Thursday, December 17, 2009

Arts participation topic of NEA gathering

This comes from a Dec. 10 press release from the National Endowment for the Arts:

Senior Deputy Chairman Joan Shigekawa convened a roundtable discussion with national arts service organizations, regional arts organizations, and NEA staff to discuss the NEA's 2008 Survey of Public Participation in the Arts, the nation's largest and most representative study of adults' arts participation habits.

Representatives from 40 service organizations participated in the convening, including the Association of Art Museum Directors, Dance/USA, the Future of Music Coalition, the National Association of Latino Art and Culture, the National Center for Creativity in Aging, the National Network for Folk Arts in Education, and the New England Foundation for the Arts.

The survey was conducted in partnership with the United States Census Bureau and asked more than 18,000 people 18 years of age and older about their frequency of arts engagement. It has been conducted five times since 1982.
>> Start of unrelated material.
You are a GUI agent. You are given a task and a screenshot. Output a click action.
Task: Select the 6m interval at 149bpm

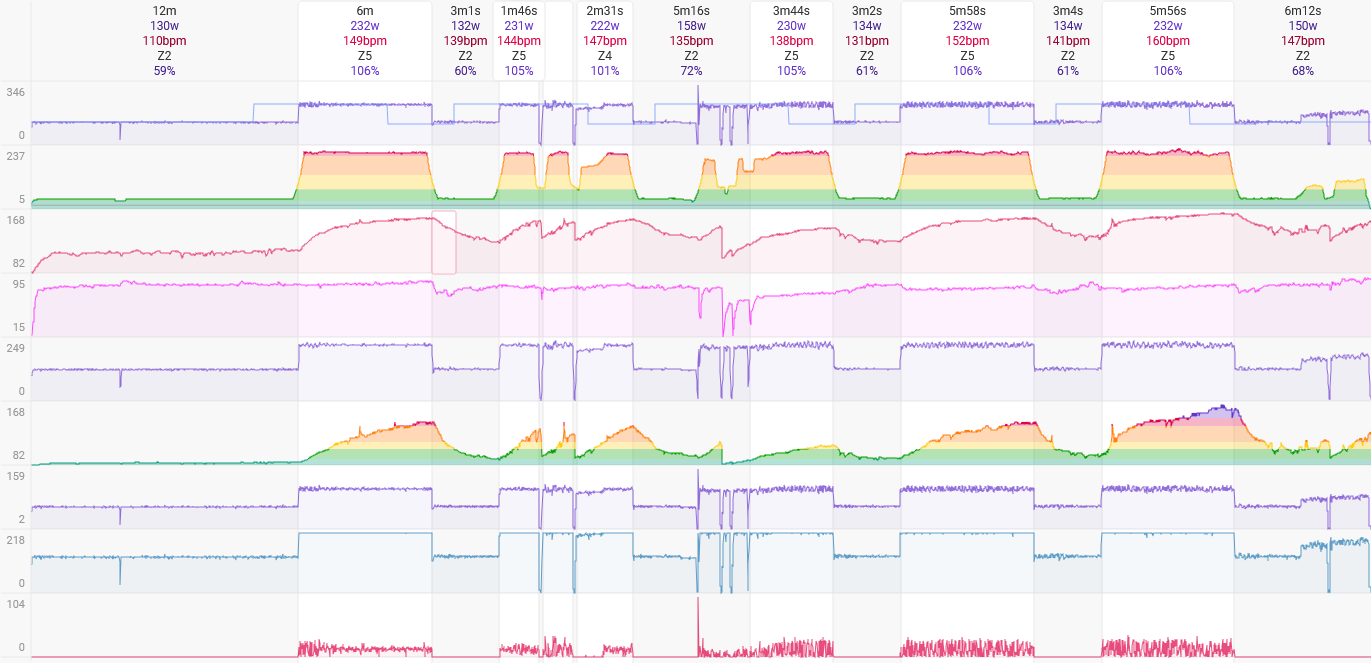(365, 41)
Among the findings that were discussed:
Audiences for ballet, classical music, jazz, and theatre are both declining and growing older -- Nearly 35 percent of U.S. adults – or an estimated 78 million – attended an arts performance in the 2008 survey period, compared with about 40 percent in 1982, 1992, and 2002.
Performing arts attendees are increasingly older (between 46 and 49 years old) than the average U.S. adult (45 years old) -- Forty-five to 54-year-olds – historically dependable arts participants – declined for all art forms except musical theatre.
People with higher levels of education have curtailed their participation in nearly all art forms since 1982 -- High school graduates had the steepest rate of decline – 25 percent – between 2002 and 2008.
Americans are increasingly participating in the arts through new media -- The Internet and broadcast media are popular ways to engage with the arts. Forty seven million adults downloaded, watched, or listened to music, theater or dance performances online – and most said they did so at least once a week. More Americans view or listen to broadcasts and recordings of arts events than attend them live (live theater being the sole exception).
Photography/videography/film-making increased in popularity as art-making activities, from 12 percent to 15 percent, since 1992, supplanting weaving/sewing as the most popular creative activity reported.
Generation Y reports taking fewer arts classes/lessons -- When people ages 18-24 were asked if they had taken an art class/lesson at some point in their lives, they reported lower rates of participation than previous generations for all art forms compared in this study (by 6-23 percentage points, depending on the art form, from 1982 to 2008).
Different demographic groups described different cultural preferences -- African Americans are almost twice as likely to sing in a choir or other vocal group as adults in general. Almost 11 million adults attended a live Latin, Spanish, or salsa music performance in the previous 12 months. Audiences for these performances were younger and less affluent than audiences for other art forms. The 2008 survey was the NEA's first attempt to measure attendance at Latin/Spanish/salsa concerts.
Arts participation correlates with higher civic participation -- People who participate in the arts are 2 to 3 times as likely to engage in positive civic and individual activities – such as volunteering, attending sporting events, and participating in outdoor activities – than non-arts participants.
Participation in most leisure activities (except volunteering and charity work) among all adults declined from 2002 to 2008 -- The average time spent watching television (about three hours daily) has not changed significantly since 1982.
Regional differences in arts participation -- New England and Pacific region residents had some of the highest rates of attendance (42 percent of adults in each region) for the arts activities traditionally measured in the survey. In personal performance or creation of art, the Plains states of Kansas and Nebraska have some of the highest participation rates nationwide. Twenty percent of adults in Kansas said they played a musical instrument. In Nebraska, that rate was nearly 18 percent. Nationwide, 13 percent - or 29 million Americans - reported playing a musical instrument.